Trust in the workplace is a hot topic this year, and T+D has published its fair share of articles examining this trend. In last month's issue, "Tuning In to Trust" cited a recent study by Interaction Associates on trust levels at work. The study found that trust took a nosedive since 2009 and has continued to decline each year during the recession. In 2012 barely a quarter of respondents indicated that they trust their leadership.

Although many employees are skeptical of their leaders, nearly three-quarters report that they are very much to moderately inclined to trust their colleagues, according to a recent survey by Lee Hecht Harrison, a career transition and development consulting firm. The survey reached 475 U.S. employees and asked, "How strongly do you trust your co-workers?" Thirty-four percent of respondents say "very much," 38 percent say "moderately," 17 percent say "slightly," and 11 percent say "not at all."
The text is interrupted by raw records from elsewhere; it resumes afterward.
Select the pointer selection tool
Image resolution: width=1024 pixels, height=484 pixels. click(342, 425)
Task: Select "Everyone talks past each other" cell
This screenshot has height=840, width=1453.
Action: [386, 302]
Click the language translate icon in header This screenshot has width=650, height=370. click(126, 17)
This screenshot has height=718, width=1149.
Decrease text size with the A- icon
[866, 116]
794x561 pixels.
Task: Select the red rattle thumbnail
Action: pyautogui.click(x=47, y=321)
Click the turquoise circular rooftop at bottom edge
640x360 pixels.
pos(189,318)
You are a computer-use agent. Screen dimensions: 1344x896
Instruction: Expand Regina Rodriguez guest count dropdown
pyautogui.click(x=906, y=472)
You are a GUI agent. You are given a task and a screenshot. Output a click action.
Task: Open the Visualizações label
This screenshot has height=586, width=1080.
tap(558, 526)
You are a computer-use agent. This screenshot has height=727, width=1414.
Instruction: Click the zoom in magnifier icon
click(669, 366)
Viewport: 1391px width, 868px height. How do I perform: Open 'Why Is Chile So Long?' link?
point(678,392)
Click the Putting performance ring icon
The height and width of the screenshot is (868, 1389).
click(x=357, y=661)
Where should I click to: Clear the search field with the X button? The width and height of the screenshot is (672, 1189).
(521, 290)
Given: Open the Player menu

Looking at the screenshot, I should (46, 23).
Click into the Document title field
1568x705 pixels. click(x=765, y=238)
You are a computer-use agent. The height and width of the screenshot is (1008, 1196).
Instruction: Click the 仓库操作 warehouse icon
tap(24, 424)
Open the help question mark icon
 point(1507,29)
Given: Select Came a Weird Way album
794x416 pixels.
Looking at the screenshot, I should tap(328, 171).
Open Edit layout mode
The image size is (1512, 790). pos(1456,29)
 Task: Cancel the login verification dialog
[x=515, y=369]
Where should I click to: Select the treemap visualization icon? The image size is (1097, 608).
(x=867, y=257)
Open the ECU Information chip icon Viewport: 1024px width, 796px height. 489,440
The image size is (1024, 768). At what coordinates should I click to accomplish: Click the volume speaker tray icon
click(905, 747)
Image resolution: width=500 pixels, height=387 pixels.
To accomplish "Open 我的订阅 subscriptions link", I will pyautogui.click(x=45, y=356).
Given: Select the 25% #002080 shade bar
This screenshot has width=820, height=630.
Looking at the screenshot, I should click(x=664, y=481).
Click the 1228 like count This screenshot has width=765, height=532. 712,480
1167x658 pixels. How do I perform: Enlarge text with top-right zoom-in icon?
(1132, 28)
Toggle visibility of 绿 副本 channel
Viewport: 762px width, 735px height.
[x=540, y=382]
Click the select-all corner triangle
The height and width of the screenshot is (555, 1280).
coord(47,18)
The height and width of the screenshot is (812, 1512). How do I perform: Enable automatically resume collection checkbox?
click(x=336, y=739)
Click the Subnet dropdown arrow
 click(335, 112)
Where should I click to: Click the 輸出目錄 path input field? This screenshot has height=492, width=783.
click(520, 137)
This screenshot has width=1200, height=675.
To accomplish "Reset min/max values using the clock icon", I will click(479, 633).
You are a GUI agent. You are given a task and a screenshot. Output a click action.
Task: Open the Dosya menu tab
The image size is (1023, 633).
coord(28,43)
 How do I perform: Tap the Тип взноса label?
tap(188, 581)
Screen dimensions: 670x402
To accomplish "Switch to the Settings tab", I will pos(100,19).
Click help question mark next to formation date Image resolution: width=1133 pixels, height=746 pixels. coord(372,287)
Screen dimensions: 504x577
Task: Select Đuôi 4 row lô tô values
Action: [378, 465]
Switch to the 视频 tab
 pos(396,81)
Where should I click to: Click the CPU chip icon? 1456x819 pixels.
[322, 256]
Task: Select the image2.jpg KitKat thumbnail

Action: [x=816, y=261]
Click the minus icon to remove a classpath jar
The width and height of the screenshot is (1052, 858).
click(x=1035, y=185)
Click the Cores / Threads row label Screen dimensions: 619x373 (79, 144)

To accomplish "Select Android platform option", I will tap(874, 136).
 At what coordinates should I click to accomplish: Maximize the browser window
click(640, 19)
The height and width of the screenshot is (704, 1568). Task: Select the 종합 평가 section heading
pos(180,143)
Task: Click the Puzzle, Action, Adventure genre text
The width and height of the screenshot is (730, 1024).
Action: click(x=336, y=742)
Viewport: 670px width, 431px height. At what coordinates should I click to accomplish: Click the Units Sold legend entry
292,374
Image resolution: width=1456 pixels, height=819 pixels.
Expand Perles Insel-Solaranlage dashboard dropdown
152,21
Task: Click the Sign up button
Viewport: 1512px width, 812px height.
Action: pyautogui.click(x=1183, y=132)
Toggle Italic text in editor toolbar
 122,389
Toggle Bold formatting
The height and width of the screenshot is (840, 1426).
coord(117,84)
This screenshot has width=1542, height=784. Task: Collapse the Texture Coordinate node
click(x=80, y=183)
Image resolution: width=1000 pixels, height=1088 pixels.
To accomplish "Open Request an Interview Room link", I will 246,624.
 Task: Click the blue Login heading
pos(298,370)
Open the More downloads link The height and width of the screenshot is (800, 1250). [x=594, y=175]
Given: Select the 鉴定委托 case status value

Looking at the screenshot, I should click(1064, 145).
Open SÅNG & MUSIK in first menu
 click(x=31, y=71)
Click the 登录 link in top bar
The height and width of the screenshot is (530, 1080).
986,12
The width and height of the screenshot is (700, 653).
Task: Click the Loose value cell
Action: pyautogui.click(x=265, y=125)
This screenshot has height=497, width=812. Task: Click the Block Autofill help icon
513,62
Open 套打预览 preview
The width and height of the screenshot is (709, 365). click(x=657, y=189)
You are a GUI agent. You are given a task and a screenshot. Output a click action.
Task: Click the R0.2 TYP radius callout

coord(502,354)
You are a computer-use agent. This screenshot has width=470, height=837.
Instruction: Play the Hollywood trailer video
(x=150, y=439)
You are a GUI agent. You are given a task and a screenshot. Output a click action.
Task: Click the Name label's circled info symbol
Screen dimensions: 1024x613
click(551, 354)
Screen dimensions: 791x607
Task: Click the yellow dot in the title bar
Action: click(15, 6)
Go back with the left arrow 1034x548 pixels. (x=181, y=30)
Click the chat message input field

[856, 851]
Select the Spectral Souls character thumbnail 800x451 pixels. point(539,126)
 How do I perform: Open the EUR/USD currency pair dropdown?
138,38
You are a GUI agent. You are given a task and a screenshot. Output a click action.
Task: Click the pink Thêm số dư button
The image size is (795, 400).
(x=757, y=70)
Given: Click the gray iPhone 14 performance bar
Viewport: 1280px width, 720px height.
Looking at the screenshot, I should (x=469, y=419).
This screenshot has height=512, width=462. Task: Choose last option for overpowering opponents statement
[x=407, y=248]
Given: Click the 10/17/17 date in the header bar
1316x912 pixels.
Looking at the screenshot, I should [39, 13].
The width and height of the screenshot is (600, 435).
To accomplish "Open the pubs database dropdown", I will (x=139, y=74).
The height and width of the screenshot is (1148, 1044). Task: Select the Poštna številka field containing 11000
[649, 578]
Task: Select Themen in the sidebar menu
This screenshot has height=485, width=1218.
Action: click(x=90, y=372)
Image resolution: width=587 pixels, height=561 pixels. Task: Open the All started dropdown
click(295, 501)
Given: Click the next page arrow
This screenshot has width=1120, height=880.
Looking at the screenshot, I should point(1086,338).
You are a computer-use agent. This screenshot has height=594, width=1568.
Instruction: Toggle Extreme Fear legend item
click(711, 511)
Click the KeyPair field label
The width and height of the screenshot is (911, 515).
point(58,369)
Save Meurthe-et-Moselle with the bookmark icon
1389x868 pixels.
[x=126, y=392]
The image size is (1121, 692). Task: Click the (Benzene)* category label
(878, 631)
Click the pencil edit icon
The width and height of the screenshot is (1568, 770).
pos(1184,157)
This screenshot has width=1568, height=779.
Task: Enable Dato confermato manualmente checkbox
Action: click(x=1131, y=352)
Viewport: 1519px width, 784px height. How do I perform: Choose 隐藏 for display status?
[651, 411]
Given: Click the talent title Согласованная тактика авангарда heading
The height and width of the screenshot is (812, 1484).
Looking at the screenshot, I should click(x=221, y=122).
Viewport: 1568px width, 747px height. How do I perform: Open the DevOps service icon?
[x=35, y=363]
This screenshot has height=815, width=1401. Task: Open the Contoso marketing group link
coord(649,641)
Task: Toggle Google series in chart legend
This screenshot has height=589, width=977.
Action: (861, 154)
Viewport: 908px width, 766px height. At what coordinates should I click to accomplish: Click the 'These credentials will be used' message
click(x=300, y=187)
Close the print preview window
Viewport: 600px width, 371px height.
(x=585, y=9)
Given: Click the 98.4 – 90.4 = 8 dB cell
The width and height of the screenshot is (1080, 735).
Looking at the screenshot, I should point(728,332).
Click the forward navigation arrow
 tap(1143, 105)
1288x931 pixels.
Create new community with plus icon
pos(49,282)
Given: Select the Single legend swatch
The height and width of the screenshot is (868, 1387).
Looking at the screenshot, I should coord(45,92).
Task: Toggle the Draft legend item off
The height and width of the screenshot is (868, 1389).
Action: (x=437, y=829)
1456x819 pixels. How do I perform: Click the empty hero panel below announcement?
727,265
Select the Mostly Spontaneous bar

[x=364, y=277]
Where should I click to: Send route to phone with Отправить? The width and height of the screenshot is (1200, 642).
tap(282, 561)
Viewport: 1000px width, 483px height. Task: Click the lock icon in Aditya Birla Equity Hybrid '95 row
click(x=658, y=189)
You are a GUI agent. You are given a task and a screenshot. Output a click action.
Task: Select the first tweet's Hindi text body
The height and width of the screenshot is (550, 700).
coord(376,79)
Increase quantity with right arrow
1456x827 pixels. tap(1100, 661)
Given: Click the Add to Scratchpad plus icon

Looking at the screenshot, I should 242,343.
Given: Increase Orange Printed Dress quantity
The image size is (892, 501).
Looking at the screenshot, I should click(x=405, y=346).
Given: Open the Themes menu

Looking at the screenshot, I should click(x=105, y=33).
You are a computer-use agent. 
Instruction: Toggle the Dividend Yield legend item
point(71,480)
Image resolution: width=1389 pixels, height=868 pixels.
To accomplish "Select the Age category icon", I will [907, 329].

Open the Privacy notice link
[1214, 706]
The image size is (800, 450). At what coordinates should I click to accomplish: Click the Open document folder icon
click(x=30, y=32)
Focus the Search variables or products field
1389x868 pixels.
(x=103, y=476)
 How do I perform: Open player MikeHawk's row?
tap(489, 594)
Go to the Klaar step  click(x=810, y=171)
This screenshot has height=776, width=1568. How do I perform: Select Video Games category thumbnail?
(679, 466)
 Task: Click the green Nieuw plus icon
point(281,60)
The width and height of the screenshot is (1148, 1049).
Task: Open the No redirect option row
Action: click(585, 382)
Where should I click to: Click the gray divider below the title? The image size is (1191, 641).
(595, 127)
These findings show that while the relationship between employee and employer lacks trust, employees have built trusting relationships with one another. According to JC Heinen, senior vice president and leadership development global practice leader for Lee Hecht Harrison, several behaviors that help to establish and maintain trust in peer-to-peer relationships occur much more frequently among co-workers such as time spent together, regular communication, and social interaction outside of work.

Heinen adds that leaders can use some of these behaviors to build organizational trust—find opportunities to connect, stay visible, communicate more, and show genuine interest in employees. "Trust forms the foundation for higher levels of retention, productivity, and performance—critical to getting the 'above and beyond' behaviors that contribute to organizational success."